Imagina estar convencido de que alguien una celebridad, un jefe, un desconocido está profundamente enamorado de ti… aunque nunca lo haya dicho. Aunque apenas te conozca. Aunque no exista ninguna señal real.
Eso no es una historia de película. Es una condición psicológica real llamada erotomanía.

¿Qué es la erotomanía?
La erotomanía es un trastorno delirante en el que una persona cree firmemente que alguien más, generalmente de mayor estatus social o poder, está enamorado de ella.
Lo impactante es que esta creencia no cambia aunque existan pruebas claras que la contradigan. Para quien la padece, las miradas, los gestos o incluso el silencio pueden interpretarse como “mensajes secretos de amor”.
No se trata de un simple enamoramiento intenso. Es un delirio persistente que puede afectar la vida social, laboral y emocional de quien lo experimenta.

Cuando la fantasía se vuelve realidad… en la mente
En muchos casos, la persona puede:
- Intentar contactar constantemente al supuesto “enamorado”.
- Interpretar cualquier acción como una señal romántica.
- Sentirse traicionada si la otra persona inicia una relación real con alguien más.
- Creer que existen obstáculos que impiden que el “amor” se concrete.
A diferencia de una ilusión pasajera, aquí la convicción es absoluta. Y eso puede generar situaciones delicadas, especialmente si se trata de figuras públicas.
¿Por qué ocurre?
La erotomanía suele estar relacionada con trastornos delirantes, esquizofrenia o episodios psicóticos. También puede aparecer en personas con aislamiento social prolongado o dificultades emocionales profundas.
No es un capricho ni una exageración romántica. Es un trastorno de salud mental que requiere atención profesional.

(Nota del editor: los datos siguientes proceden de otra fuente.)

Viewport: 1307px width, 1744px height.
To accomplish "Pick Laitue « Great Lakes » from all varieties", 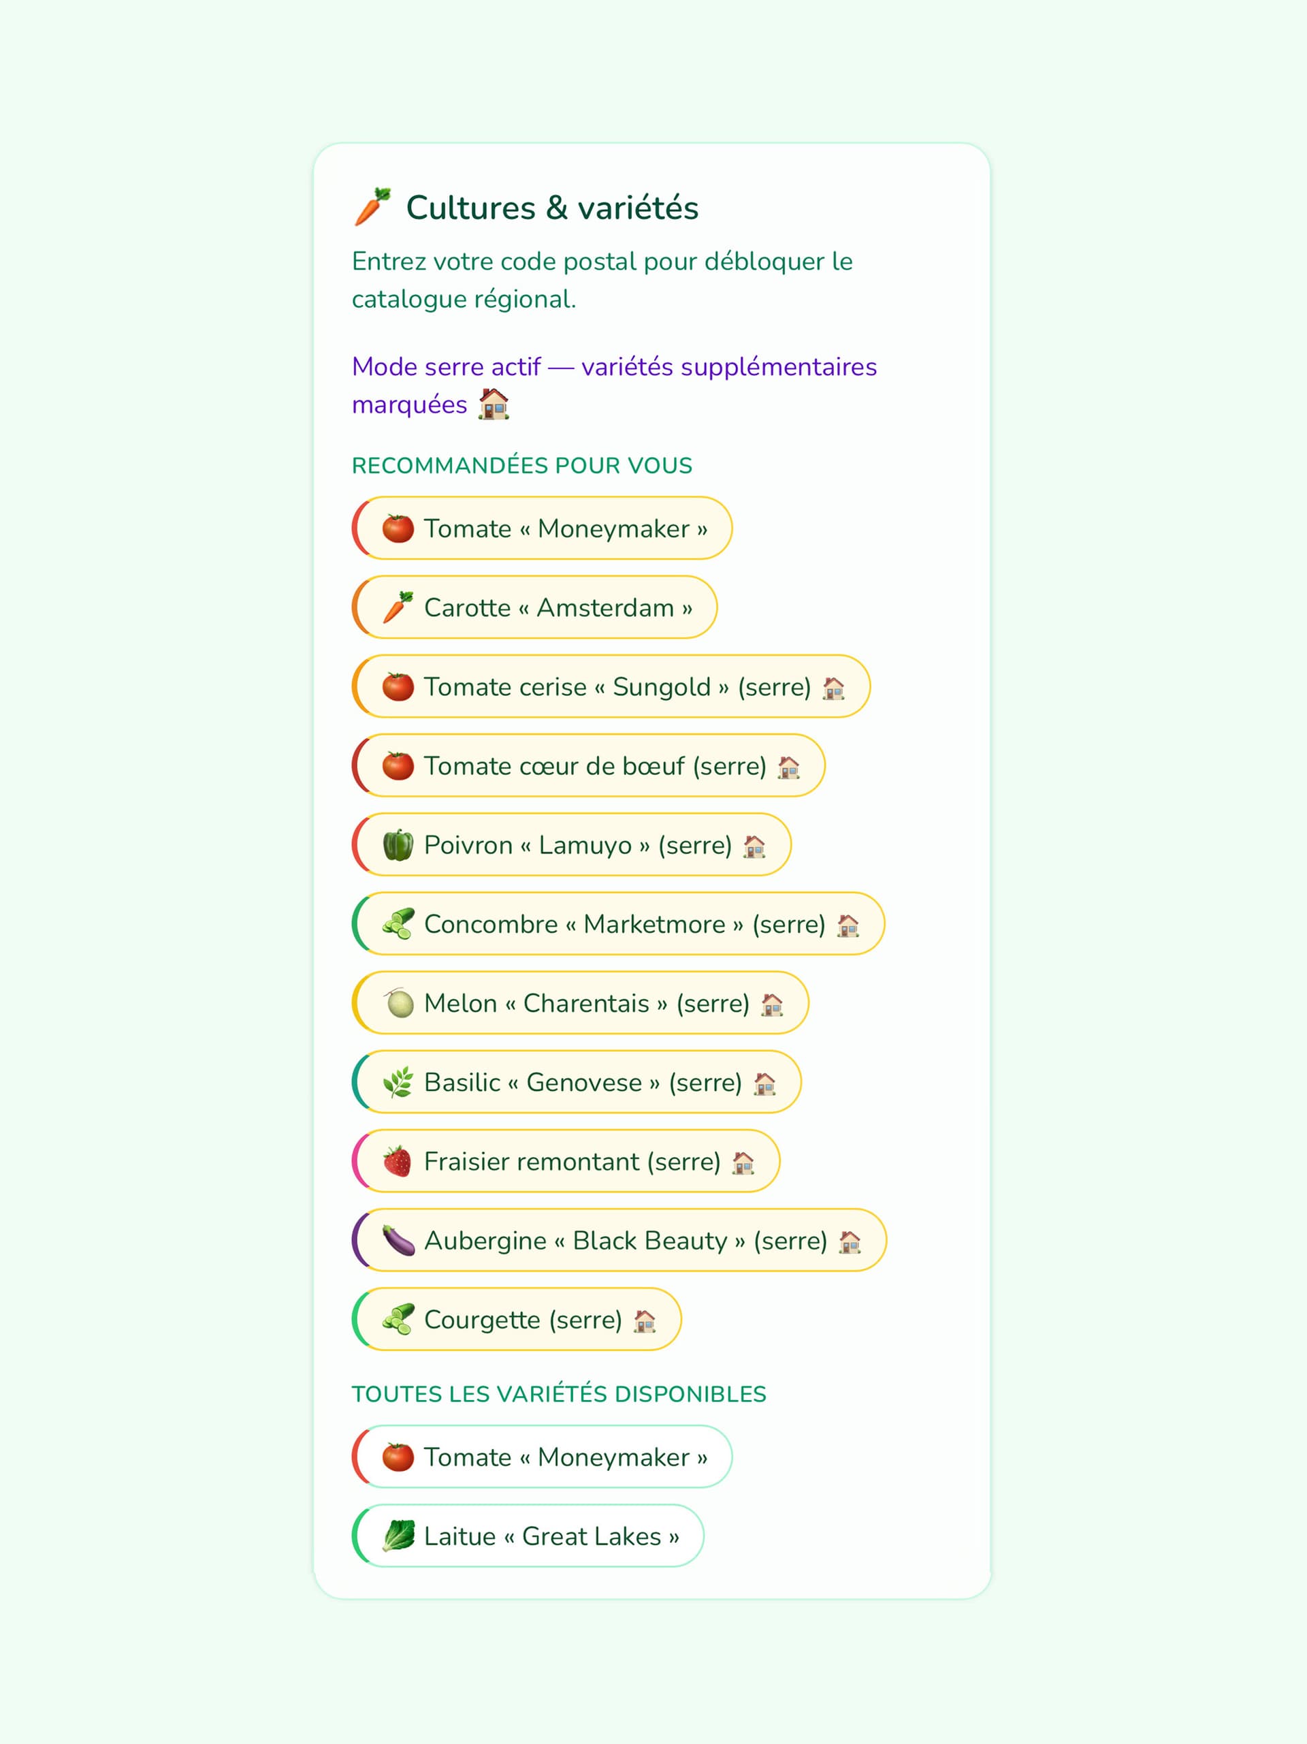I will [x=527, y=1536].
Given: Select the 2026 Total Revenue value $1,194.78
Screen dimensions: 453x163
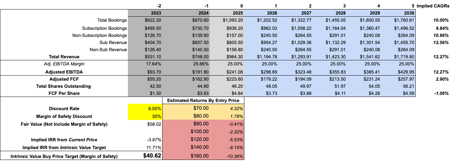Looking at the screenshot, I should pos(261,57).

Casos que han dado de qué hablar
A lo largo de los años, la erotomanía ha estado detrás de situaciones mediáticas donde fans aseguraban mantener “relaciones secretas” con artistas o figuras políticas.

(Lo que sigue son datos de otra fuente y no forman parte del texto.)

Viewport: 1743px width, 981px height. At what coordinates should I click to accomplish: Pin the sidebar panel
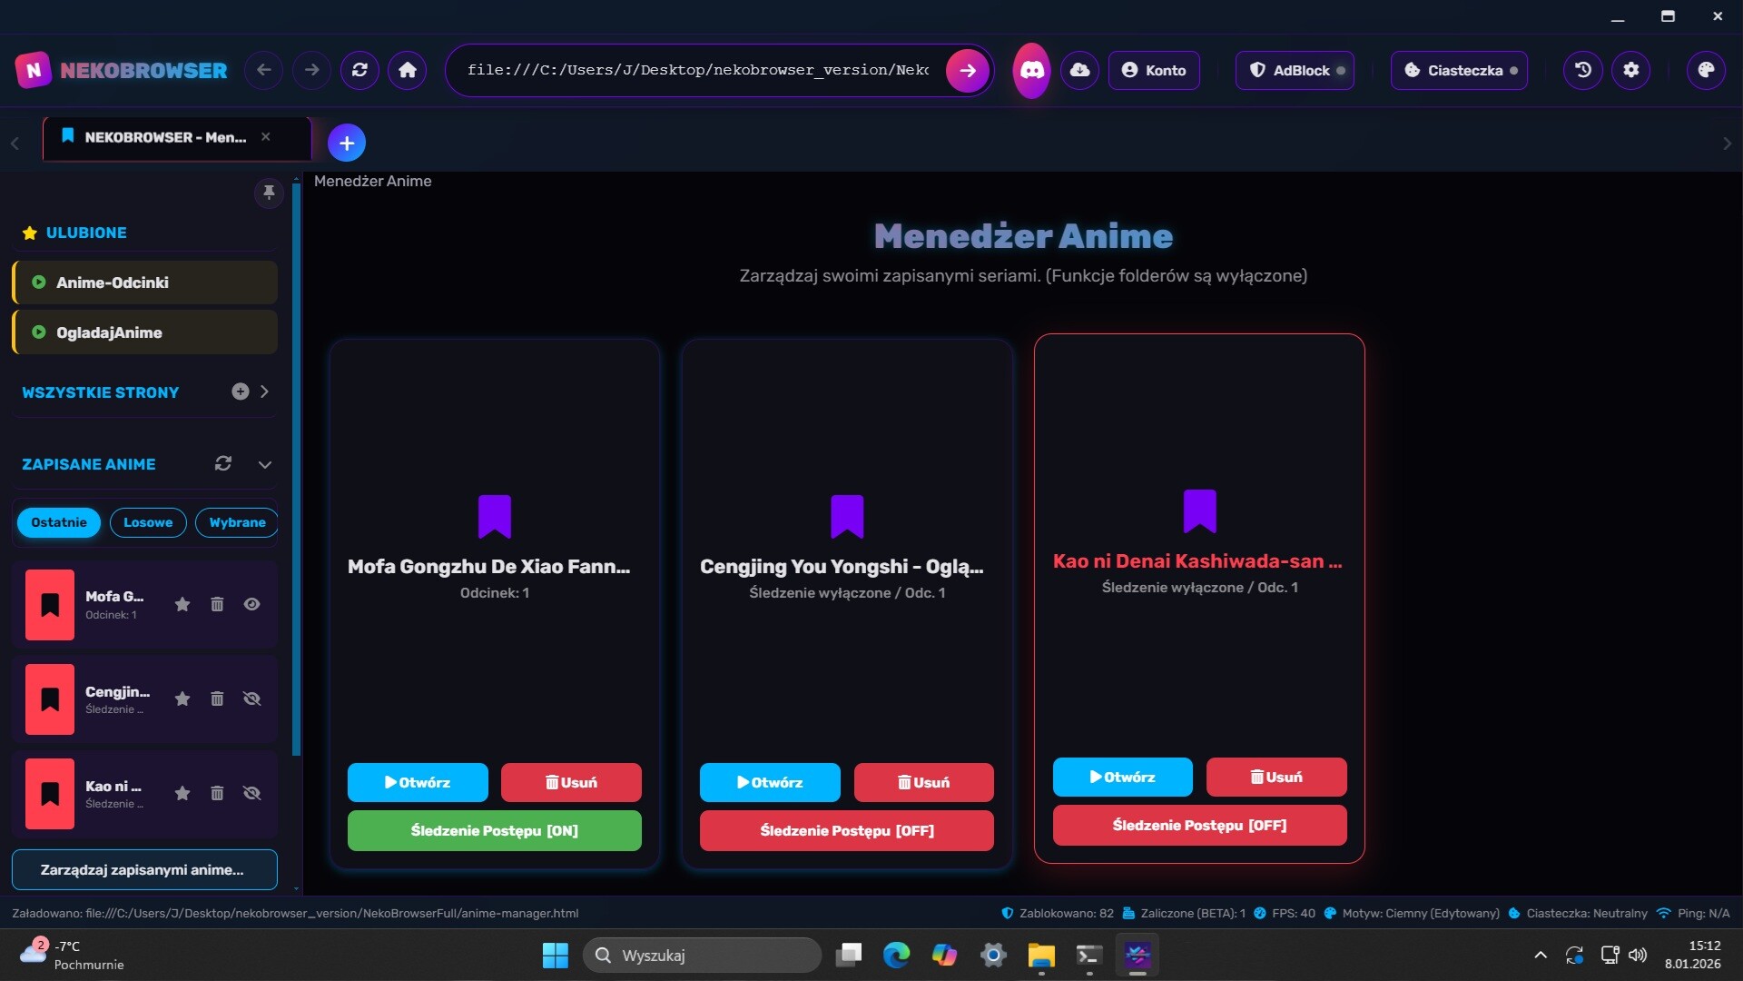point(269,193)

Lo que desde afuera parece una obsesión, para quien lo vive es una certeza emocional imposible de cuestionar.

¿Tiene tratamiento?
El tratamiento puede incluir terapia psicológica y, en algunos casos, medicación antipsicótica. El acompañamiento profesional es clave para ayudar a la persona a distinguir entre creencias delirantes y la realidad.
La detección temprana puede prevenir conflictos mayores y mejorar significativamente la calidad de vida.